All warrior cultures train their youths to feel this love. They make the young men on the passage to warriorhood dress alike, eat and sleep alike, speak alike, wear their hair alike, suffer alike and achieve victory alike.
Ordeals of initiation are undergone not as individuals but as teams, as units.
Courage is inseparable from love and leads to what may arguably be the noblest of all warrior virtues: selflessness.
Chapter 14 Selflessness
Plutarch asked, “Why do the Spartans punish with a fine the warrior who loses his helmet or spear but punish with death the warrior who loses his shield?”
Because helmet and spear are carried for the protection of the individual alone, but the shield protects every man in the line.
The group comes before the individual. This tenet is central to the Warrior Ethos.

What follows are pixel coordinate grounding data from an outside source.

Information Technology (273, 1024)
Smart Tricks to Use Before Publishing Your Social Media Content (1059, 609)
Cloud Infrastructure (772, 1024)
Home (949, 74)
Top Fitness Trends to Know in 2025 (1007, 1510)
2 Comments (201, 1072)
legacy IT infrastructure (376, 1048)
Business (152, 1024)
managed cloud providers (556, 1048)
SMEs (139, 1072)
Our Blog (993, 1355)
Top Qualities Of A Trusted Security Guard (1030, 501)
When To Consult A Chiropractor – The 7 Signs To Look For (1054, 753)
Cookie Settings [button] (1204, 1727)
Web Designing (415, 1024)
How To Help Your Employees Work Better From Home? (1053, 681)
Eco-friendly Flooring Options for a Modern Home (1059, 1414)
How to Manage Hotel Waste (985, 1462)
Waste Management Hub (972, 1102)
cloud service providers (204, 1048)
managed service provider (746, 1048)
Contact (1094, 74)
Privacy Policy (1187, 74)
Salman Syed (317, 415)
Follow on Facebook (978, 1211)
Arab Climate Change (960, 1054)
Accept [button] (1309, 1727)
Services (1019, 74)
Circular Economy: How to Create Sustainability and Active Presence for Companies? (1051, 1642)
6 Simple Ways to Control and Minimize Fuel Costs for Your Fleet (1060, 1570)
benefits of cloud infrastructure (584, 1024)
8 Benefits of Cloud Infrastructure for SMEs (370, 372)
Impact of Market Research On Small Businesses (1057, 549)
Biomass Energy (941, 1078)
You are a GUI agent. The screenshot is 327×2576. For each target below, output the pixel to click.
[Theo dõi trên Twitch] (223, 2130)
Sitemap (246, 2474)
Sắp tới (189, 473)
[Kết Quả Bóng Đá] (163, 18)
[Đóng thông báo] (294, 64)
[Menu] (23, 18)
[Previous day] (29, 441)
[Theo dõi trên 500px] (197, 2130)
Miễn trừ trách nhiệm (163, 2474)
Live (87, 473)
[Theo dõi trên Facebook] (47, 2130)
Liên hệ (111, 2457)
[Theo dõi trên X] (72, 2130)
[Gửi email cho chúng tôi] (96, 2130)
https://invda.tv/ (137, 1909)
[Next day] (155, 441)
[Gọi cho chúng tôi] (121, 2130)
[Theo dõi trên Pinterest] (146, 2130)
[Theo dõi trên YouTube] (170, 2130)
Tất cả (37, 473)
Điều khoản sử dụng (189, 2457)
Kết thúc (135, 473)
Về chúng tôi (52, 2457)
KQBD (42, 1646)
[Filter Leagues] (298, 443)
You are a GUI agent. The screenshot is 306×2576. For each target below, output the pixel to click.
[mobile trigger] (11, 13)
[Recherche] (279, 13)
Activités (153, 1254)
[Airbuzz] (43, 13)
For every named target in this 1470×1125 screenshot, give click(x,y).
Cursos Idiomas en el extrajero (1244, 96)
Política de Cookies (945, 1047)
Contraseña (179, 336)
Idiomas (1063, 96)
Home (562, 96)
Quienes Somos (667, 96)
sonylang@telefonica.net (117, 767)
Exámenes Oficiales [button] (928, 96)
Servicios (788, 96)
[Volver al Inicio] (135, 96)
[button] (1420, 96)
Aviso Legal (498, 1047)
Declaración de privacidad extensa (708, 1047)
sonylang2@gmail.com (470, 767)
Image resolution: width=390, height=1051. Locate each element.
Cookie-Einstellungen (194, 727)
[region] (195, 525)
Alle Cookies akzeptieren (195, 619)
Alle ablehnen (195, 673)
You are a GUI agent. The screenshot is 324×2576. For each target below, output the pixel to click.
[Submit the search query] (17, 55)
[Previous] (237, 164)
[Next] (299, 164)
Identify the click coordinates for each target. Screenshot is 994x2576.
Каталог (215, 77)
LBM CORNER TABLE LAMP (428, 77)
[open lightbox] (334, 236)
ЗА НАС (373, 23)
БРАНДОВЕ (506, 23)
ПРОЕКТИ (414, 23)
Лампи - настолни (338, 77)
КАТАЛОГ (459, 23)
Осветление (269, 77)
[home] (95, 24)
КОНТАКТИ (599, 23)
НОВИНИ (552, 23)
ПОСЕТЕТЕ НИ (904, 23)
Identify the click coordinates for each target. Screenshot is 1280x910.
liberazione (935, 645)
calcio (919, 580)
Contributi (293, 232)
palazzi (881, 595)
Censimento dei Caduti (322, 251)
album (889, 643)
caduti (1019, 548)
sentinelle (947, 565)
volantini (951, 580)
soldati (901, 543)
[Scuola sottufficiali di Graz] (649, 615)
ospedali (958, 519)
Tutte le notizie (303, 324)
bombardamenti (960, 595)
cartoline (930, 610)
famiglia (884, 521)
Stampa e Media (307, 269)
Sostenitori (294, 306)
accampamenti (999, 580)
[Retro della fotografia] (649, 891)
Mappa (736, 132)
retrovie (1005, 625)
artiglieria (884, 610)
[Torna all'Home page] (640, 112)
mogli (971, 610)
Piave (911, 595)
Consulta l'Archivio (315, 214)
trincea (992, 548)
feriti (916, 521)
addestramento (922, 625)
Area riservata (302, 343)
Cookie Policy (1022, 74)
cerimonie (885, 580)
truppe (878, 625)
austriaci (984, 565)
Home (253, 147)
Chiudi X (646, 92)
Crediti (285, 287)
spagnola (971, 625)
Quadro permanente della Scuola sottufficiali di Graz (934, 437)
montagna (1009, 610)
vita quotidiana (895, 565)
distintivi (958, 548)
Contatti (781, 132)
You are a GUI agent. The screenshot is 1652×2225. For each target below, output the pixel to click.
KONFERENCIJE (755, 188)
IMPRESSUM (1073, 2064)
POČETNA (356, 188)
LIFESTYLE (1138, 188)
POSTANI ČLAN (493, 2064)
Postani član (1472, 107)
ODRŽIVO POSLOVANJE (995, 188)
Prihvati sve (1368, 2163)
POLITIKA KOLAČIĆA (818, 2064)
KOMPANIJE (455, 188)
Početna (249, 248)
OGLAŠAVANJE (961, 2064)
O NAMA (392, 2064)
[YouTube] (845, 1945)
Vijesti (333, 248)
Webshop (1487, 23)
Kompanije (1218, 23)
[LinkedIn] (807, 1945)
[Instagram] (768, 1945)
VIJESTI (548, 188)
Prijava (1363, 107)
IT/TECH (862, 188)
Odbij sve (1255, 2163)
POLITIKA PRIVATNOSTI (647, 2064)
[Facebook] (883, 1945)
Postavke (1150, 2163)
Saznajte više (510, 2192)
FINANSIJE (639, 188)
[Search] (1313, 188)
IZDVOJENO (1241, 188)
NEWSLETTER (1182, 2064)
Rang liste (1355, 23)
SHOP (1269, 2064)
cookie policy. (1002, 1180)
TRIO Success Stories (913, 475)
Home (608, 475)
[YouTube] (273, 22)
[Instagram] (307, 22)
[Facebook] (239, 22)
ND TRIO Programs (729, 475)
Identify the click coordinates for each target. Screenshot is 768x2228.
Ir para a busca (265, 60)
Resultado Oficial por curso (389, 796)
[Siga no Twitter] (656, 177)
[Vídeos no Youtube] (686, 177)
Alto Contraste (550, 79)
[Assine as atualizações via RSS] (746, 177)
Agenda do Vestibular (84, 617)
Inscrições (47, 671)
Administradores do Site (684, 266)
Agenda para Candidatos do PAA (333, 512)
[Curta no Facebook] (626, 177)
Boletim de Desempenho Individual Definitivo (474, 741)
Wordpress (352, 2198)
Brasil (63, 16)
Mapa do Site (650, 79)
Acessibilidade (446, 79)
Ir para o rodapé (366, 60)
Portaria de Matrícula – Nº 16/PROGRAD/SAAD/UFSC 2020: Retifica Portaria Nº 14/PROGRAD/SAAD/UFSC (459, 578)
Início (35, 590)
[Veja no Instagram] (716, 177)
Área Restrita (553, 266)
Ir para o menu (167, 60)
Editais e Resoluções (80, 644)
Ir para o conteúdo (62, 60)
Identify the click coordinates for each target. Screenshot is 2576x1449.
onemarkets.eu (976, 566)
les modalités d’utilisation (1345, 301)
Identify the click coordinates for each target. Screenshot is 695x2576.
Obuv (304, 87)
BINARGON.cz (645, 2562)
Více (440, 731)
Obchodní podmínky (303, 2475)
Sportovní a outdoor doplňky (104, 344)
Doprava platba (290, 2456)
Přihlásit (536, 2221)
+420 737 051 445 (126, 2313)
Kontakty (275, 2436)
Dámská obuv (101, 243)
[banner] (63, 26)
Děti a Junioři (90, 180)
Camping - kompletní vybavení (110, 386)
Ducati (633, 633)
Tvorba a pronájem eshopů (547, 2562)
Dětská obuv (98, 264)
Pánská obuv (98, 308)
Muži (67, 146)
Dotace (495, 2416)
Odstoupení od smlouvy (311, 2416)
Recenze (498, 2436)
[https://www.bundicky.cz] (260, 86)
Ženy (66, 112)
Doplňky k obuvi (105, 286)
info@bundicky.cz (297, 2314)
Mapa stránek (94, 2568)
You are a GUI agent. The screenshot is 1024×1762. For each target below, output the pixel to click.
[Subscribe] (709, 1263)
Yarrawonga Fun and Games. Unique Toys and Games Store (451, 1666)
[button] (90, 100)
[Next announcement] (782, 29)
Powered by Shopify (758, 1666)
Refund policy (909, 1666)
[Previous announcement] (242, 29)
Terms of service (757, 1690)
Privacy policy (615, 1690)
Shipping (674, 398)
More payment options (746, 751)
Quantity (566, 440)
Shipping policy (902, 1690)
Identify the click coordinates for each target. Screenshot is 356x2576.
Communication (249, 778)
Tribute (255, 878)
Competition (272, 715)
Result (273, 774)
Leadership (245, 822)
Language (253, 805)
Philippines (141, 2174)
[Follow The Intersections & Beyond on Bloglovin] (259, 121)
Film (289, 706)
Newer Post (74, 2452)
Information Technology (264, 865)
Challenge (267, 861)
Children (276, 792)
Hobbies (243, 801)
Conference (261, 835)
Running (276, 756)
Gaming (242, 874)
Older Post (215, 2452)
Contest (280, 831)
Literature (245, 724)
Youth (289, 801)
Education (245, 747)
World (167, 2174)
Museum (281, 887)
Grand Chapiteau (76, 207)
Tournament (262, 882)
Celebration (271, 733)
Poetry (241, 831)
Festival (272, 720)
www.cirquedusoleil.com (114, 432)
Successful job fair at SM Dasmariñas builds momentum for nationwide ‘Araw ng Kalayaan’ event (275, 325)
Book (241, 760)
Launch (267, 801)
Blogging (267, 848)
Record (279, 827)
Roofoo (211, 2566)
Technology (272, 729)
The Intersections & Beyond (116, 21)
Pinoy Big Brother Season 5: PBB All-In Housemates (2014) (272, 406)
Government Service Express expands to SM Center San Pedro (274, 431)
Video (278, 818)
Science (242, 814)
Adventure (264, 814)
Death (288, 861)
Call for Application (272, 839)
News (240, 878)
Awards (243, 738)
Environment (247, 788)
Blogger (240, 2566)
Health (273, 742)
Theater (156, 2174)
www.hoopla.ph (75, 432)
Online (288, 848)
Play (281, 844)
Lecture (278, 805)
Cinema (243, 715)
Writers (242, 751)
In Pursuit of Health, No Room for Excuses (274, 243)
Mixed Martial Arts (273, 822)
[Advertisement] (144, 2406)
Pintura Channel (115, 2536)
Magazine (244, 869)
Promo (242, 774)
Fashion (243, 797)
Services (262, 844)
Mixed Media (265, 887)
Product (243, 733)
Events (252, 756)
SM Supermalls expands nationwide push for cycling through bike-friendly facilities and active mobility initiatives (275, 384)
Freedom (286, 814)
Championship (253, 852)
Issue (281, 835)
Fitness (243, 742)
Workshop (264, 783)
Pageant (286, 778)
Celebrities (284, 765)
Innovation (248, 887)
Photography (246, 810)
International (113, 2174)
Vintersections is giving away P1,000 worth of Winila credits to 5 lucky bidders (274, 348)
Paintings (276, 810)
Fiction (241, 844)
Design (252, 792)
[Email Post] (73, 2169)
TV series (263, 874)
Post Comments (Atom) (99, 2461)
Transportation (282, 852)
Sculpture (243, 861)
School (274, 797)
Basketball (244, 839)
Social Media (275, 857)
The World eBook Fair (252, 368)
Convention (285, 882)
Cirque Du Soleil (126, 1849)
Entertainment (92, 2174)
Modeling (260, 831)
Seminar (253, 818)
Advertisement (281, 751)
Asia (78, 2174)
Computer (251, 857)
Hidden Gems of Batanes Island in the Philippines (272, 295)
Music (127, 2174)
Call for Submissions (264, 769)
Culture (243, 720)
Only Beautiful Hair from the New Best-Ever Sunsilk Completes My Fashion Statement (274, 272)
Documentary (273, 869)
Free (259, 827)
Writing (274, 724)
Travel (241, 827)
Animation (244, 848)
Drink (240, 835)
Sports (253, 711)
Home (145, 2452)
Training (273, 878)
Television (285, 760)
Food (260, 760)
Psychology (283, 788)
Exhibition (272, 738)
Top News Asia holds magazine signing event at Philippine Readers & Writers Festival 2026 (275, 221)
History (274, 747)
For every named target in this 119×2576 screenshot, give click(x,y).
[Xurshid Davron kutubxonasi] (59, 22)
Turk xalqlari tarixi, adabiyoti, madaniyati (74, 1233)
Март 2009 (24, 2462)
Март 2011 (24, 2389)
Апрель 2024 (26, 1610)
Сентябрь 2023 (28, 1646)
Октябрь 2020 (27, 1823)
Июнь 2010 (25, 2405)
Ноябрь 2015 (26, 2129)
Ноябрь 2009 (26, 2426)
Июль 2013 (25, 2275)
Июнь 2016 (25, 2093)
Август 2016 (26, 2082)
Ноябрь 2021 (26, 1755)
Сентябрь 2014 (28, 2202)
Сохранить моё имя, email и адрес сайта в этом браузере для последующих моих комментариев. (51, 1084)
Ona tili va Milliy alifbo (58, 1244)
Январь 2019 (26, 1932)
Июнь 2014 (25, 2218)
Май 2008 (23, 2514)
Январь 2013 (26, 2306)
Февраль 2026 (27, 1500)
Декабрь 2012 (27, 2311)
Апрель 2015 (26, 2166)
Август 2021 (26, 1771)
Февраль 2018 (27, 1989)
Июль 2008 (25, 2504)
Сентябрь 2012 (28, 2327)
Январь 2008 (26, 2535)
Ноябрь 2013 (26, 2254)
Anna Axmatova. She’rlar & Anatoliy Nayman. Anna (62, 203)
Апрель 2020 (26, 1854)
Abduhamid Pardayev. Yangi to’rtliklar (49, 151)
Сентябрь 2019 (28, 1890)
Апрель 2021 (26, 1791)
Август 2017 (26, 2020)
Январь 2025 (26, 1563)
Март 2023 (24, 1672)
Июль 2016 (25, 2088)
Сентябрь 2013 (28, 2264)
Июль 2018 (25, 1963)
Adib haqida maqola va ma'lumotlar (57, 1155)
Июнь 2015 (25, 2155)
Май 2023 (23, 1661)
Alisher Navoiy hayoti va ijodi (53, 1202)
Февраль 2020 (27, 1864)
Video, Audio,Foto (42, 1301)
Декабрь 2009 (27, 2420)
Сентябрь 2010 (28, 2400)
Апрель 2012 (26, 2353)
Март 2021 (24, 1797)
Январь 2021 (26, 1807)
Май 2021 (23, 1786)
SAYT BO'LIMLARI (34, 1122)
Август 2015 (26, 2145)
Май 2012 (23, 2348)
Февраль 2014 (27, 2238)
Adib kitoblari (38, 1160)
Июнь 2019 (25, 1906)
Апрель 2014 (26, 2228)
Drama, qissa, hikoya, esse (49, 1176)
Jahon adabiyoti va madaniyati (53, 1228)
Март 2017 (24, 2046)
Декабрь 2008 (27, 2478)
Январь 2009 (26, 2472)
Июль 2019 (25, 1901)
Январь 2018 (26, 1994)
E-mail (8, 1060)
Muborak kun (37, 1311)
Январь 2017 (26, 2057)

Once Alexander was leading his army through a waterless desert. The column was strung out for miles, with men and horses suffering terribly from thirst.
Suddenly, a detachment of scouts came galloping back in to the king. They had found a small spring and had managed to fill up a helmet with water. They rushed to Alexander and presented this to him. The army held in place, watching. Every man’s eye was fixed upon his commander. Alexander thanked the scouts for bringing him this gift, then, without touching a drop, he lifted the helmet and poured the precious liquid into the sand. At once a great cheer ascended, rolling from one end of the column to the other. A man was heard to say, “With a king like this to lead us, no force on earth can stand against us.”